= Martin-Spéciale =

French car manufacturer

The Martin was a car developed in Paris by Eugène Martin. Only a handful were made.

Eugène Martin (1915–2006) is best remembered as a racing driver. However, he was also a senior and long standing engineer with the French carburettor manufacturer, Solex. He had an exceptional understanding of carburetion issues in particular and of engines in general, and was recognised by colleagues as a talented trouble shooter in technical matters. He was also the director, along with his father, of a Paris-based garage in the Avenue Ledru-Rolin and here, in the 1950s, he began to specialise in developing performance versions of the Peugeot 203: the 203 was hugely popular at the time and by 1950 had, despite its size, become France's second best selling car.

From improving the performance of customers' Peugeots it seemed a natural progression to develop his own car, and the (Peugeot 203 based) Martin-Spéciale was an elegant two-door coupé, designed by Martin, and presented at the Paris Motor Show in October 1952. The Peugeot suspension was reinforced and the Peugeot engine had its capacity increased from 1290 cc to approximately 1500 cc. The extensive use made of Peugeot parts promised a car that would retail at a competitive price.

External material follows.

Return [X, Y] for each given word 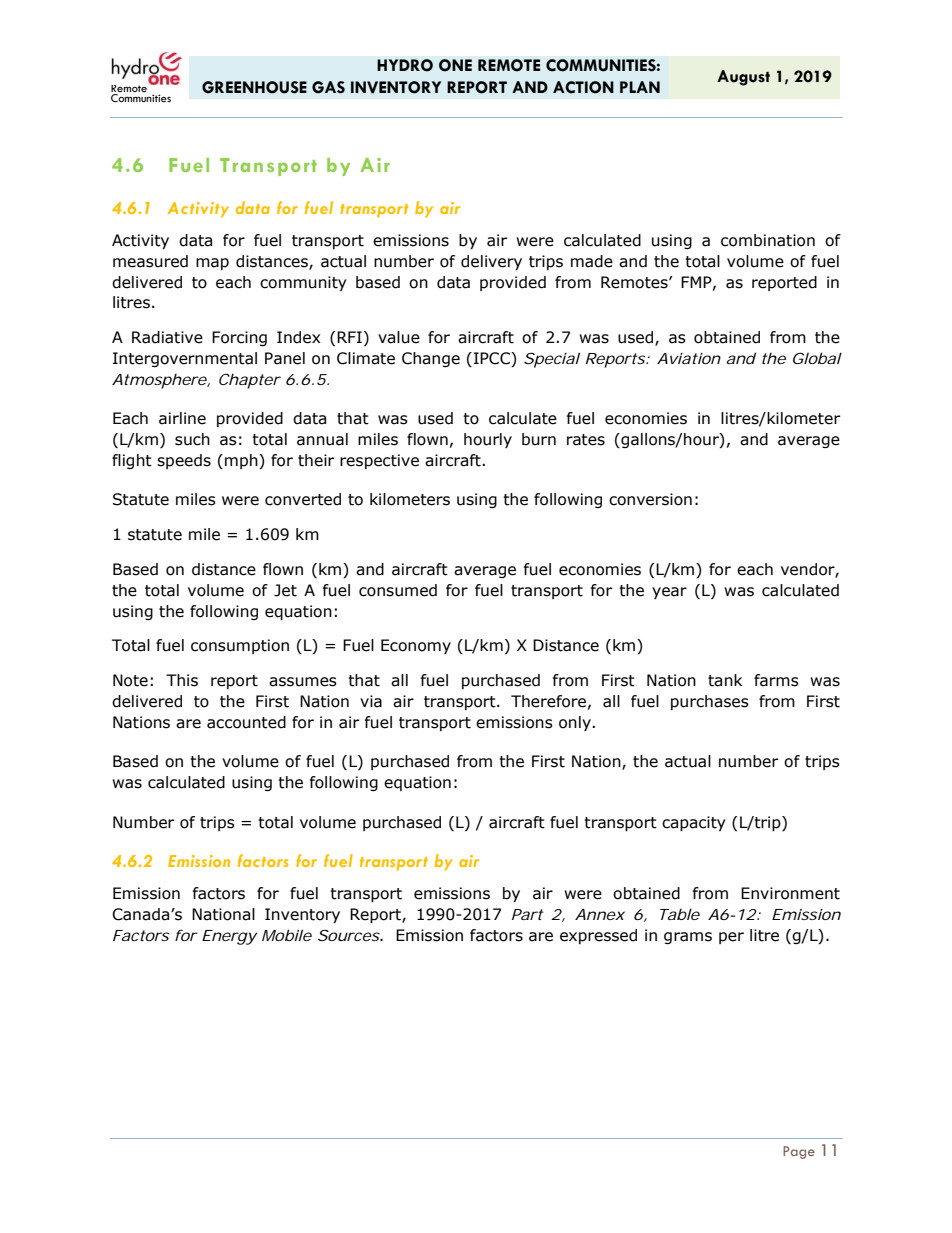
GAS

However, Eugène Martin never got through the hurdles necessary to put his promising design into series production. Nevertheless, its appearance at the Motor Show attracted the attention of Jacques Bernard of Salmson, and Martin found himself invited to take charge of the technical development of Salmson's own contender in the coupé sector. The result was the Salmson 2300 Sport. In the end this would turn out to be the last car produced by Salmson, but it nevertheless enjoyed commercial success ahead of anything achieved by the Martin-Spéciale, and also competed, from 1955, over three successive years in the Le Mans 24 Hour Race.